More than 2,000 coronavirus deaths could have been prevented if Scotland had locked down two weeks earlier, according to a new study.
A team of epidemiological scientists at University of Edinburgh produced the findings, which feature in a BBC Disclosure investigation.
They suggest the death rate in Scotland could have been reduced by about 80% with earlier action.
Experts also told Disclosure the UK as a whole should have acted earlier.
The Scottish government said its actions had been guided by the best and most up-to-date scientific advice.
The BBC Disclosure programme, which will be broadcast on Monday night, also reveals there were multiple transmissions of the virus in Edinburgh in February, well before the first confirmed cases in Scotland, but this was not disclosed to the public.
And a Glasgow family has told of their devastation after three grandparents were taken by the virus.
‘These things keep you up at night’
Wendy Russell and her father, Dougie Chambers, were among several people who fell ill after her 40th birthday party on 7 March.
“I started to think this doesn’t look good. When do you ever go to a party and five people all fall ill on the same day?” said Wendy.
Within days 66-year-old Dougie, who had an underlying health condition, went into hospital and tested positive for Covid-19. He died two weeks later.
Wendy’s sister, Lynsey Chambers, said her nine-year-old daughter Anna was then faced with losing another two grandparents.
Lynsey’s parents-in-law Andy and Mary Leaman, contracted the virus soon after the party. The couple, aged 73 and 72, died within days of each other.
Lynsey said: “For a nine-year-old girl whose three grandparents were her world… why does a wee girl need to get punished like that over and over again?”
The family say they believe the warnings about the coming pandemic should have been louder in early March.
Wendy said: “If we knew then what we know now, we wouldn’t have had the party. It wouldn’t have happened.
“And it’s these things that keep you up at night.”
The BBC can reveal the virus had been brought to Scotland the week before.
An outbreak began in Edinburgh on 26 and 27 of February at a conference for the sportswear giant Nike. More than 70 employees from all over the world attended the conference at the Hilton Carlton Hotel.

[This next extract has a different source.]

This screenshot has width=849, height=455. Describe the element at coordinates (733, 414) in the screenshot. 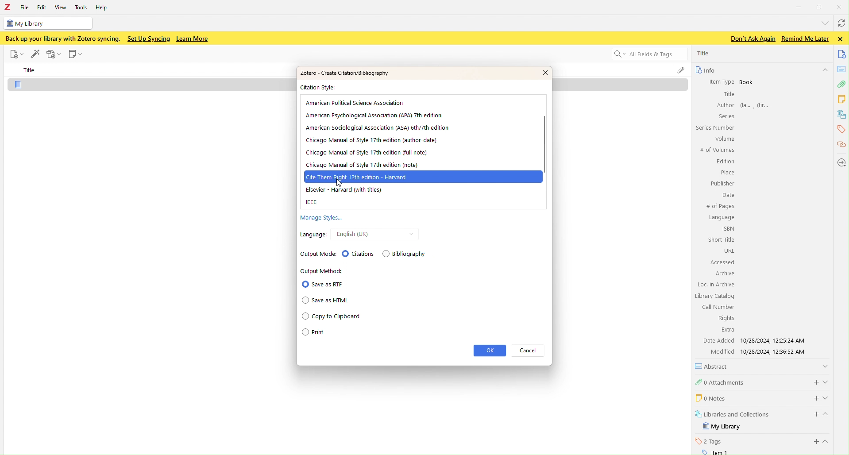

I see `5 Libraries and Collections` at that location.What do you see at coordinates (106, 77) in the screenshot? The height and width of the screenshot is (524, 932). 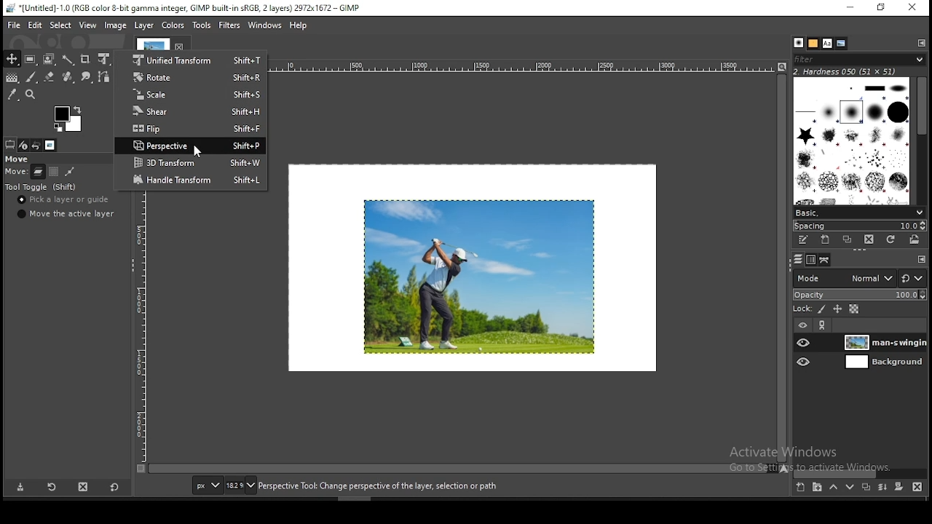 I see `paths tool` at bounding box center [106, 77].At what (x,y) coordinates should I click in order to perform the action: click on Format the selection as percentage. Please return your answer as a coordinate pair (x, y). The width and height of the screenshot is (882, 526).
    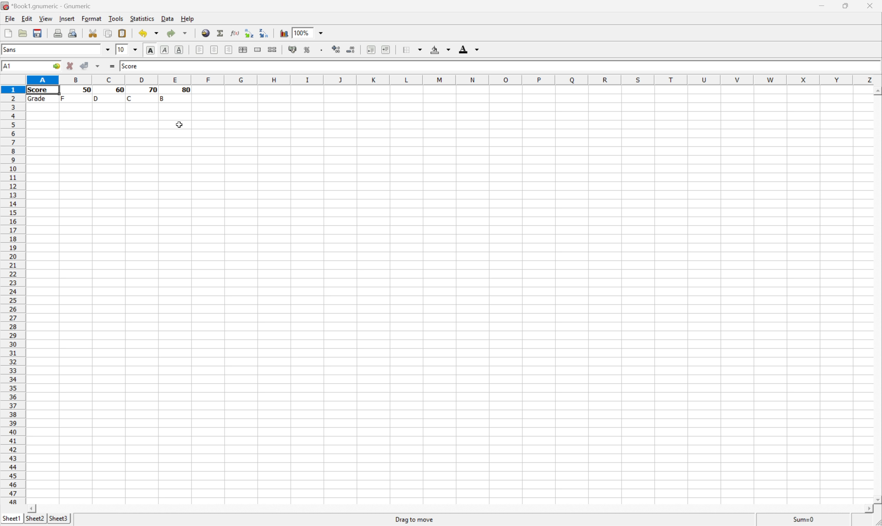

One of the delegates from abroad brought the virus into Edinburgh and infected many of their fellow Nike employees, who then returned to their own countries. At least 25 people linked to this one event are confirmed to have been infected – eight of them resident in Scotland.
Health authorities in Scotland were aware of this potential outbreak by 2 March, but the public were not told about it. Nike closed many of its stores around the UK and worldwide for deep cleans.
Nike told the BBC it instigated enhanced measures, including contact tracing and increased cleaning and disinfection processes in their stores and offices, and that all its staff had now recovered.
The Scottish government confirmed health authorities were alerted to the potential outbreak on 2 March.
It said those at increased risk were identified, their close contacts were traced and public health authorities were satisfied there was no further infection risk. Those cases resident in Scotland were reported among details of the number of cases in Scotland at the time.
The BBC spoke to one guest who had been staying at the hotel during the conference, who said he had been in close contact with numerous Nike delegates.
However, he said had not been contact traced by anyone from the Scottish health service to tell him about the risk.
‘Mistakes have been made’
Despite knowing the virus had been in Scotland since at least late February, Scotland did not ban mass gatherings until 16 March, or go into lockdown until 23 March – the same day as the restrictions were announced by the UK government.
Scotland’s own advisory panel – featuring Professor Devi Sridhar, chair of public health at Edinburgh University – was set up two days after the lockdown was introduced.
Prof Sridhar said there had “definitely” been more than enough information about the coming pandemic for action to have been taken much sooner across the UK.
She said: “We should have been acting by mid-February. We could see that this was not easily a virus to be contained.”
Professor Dame Anne Glover, who is president of the Royal Society of Edinburgh and the former chief scientific advisor to the Scottish government, said: “Mistakes have been made and that has resulted in lives being lost.”
BBC Disclosure asked a team of epidemiological scientists at the University of Edinburgh to model what might have happened to Scotland’s death rates if we had locked down sooner.
Professor Rowland Kao and his team developed a model which simulated the epidemiological behaviour of the Scottish population.